North America is lying on its side. This is because the data is stored
differently in the netCDF resource than R expects. There is, in fact, not a
single way of storing data in a netCDF resources, the dimensions may be stored
in any order. The CF Metadata Conventions add metadata to interpret the file
storage. The `array()` method uses that to produce an array in the familiar R
storage arrangement:

```{r cfdata2}
tx_array <- tx$array()
str(tx_array)
r <- terra::rast(tx_array)
terra::plot(r)
```

Ok, so now we got North America looking pretty ok again. The data has been
oriented in the right way. Behind the scenes that may have involved transposing
and flipping the data, depending on the data storage arrangement in the netCDF
resource.

But the coordinate system is still not right. These are just ordinal values
along both axes. The `terra::SpatRaster` object also does not show a CRS. All
of the above steps can be fixed by simply calling the `terra()` method on the
data object. This will return a `terra::SpatRaster` for a data object with
three axes and a `terra::SpatRasterDataset` for a data object with four axes,
including scalar axes if present:

```{r terra}
r <- tx$terra()
r
terra::plot(r)
```

So that's a fully specified `terra::SpatRaster` from netCDF data.

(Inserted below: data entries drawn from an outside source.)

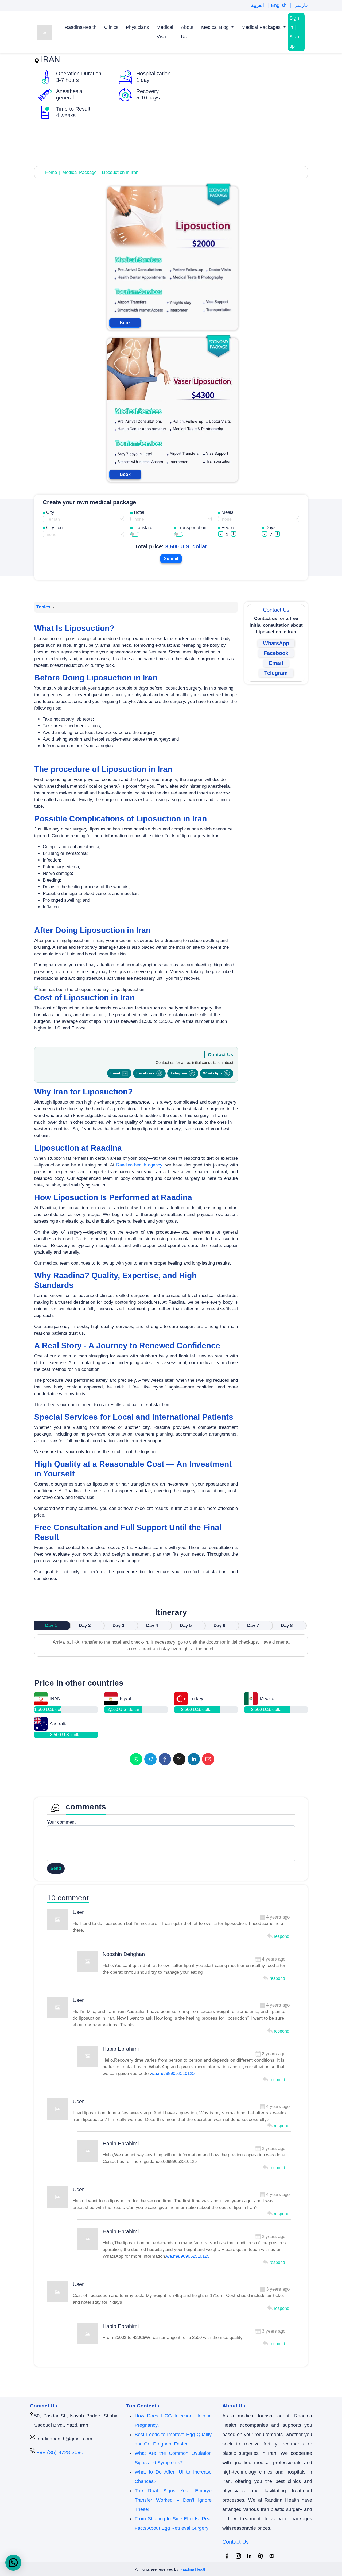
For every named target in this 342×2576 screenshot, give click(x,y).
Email (115, 1073)
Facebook (145, 1073)
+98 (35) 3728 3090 (59, 2452)
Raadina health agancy (139, 1165)
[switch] (134, 534)
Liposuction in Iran (120, 172)
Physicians (137, 27)
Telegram (178, 1073)
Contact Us (235, 2542)
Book (125, 322)
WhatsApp (212, 1073)
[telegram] (150, 1759)
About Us (187, 32)
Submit (171, 558)
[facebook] (165, 1759)
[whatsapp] (136, 1759)
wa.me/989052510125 (173, 2073)
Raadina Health (193, 2569)
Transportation (192, 527)
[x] (179, 1759)
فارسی (301, 5)
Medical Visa (165, 32)
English (279, 5)
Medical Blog (215, 27)
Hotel (139, 512)
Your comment (61, 1822)
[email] (208, 1759)
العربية (258, 5)
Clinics (111, 27)
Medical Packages (262, 27)
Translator (144, 527)
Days (270, 527)
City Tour (55, 527)
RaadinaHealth (80, 27)
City (50, 512)
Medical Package (79, 172)
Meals (227, 512)
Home (51, 172)
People (228, 527)
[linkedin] (194, 1759)
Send (55, 1868)
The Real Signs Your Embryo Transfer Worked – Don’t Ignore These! (173, 2500)
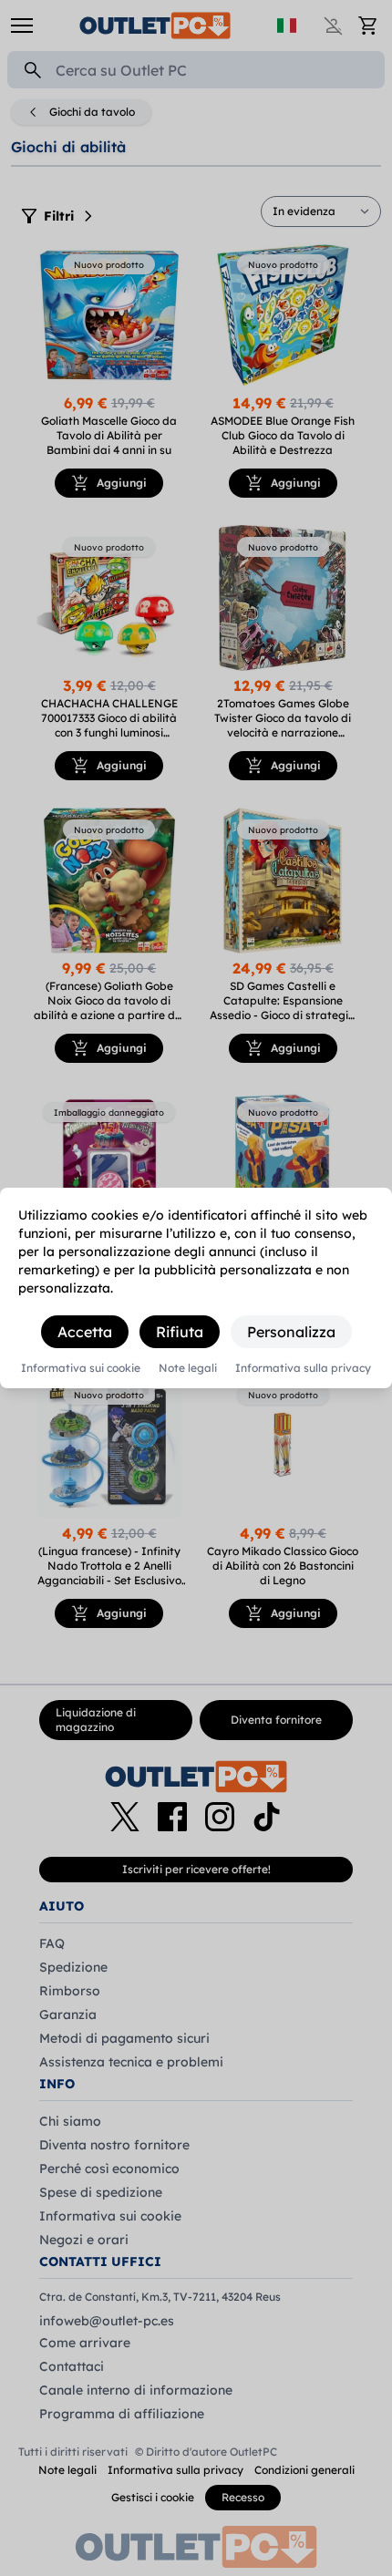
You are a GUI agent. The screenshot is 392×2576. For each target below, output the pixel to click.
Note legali (188, 1368)
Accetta (84, 1332)
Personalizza (291, 1332)
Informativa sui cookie (80, 1368)
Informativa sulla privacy (303, 1368)
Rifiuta (179, 1332)
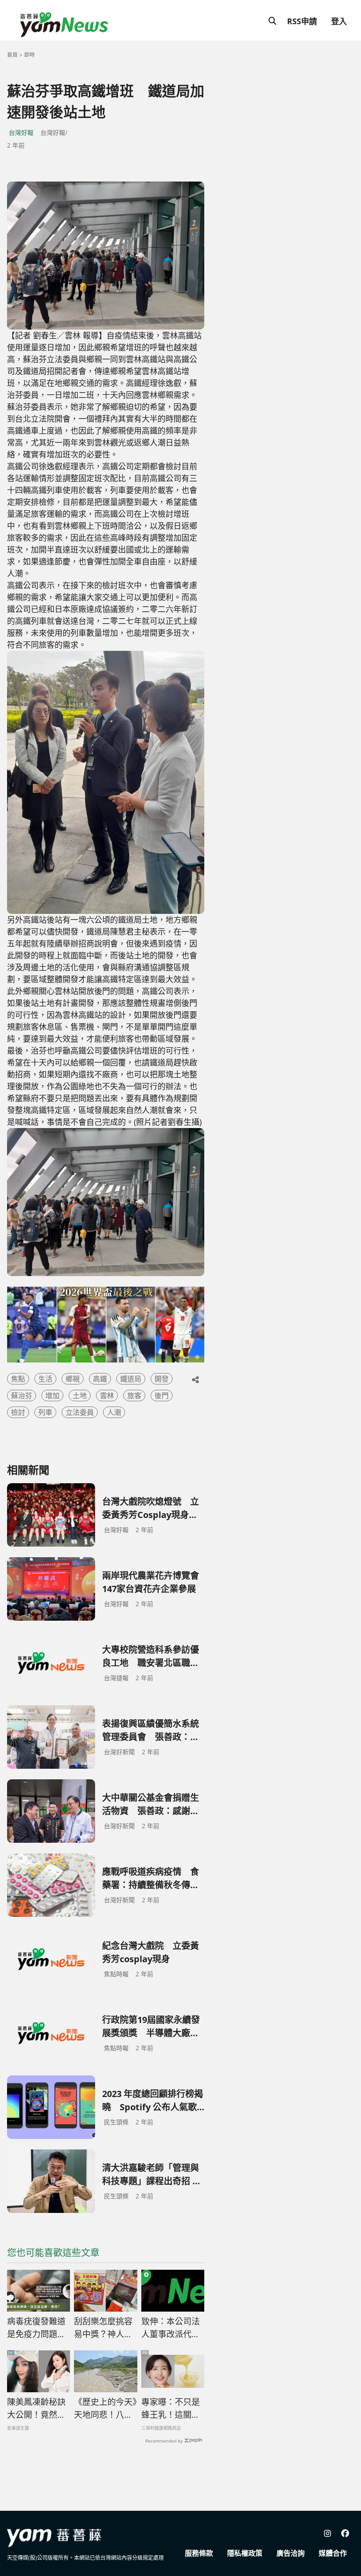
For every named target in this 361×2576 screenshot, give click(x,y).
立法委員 (80, 1412)
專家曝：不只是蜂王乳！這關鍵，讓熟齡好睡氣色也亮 (170, 2408)
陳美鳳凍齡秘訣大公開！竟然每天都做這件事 (36, 2408)
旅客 (134, 1395)
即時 (29, 55)
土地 (80, 1395)
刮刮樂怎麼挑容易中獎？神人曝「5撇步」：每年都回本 (103, 2328)
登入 (339, 21)
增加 (52, 1395)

(**Disclaimer:** Package `terra` can do this too with simply `terra::rast(fn)`
and then selecting a layer to plot (which is not always trivial if you are 
looking for a specific layer; e.g. what does "lyr.1" represent?).
The whole point of the above examples is to demonstrate the different steps in
processing netCDF data. There are also some subtle differences such as the
names of the layers. Furthermore, `ncdfCF` doesn't insert the attributes of the
variable into the `SpatRaster`. `terra` can only handle netCDF resources that
"behave" properly (especially the axis order) and it has no particular
consideration for the different calendars that can be used with CF data.)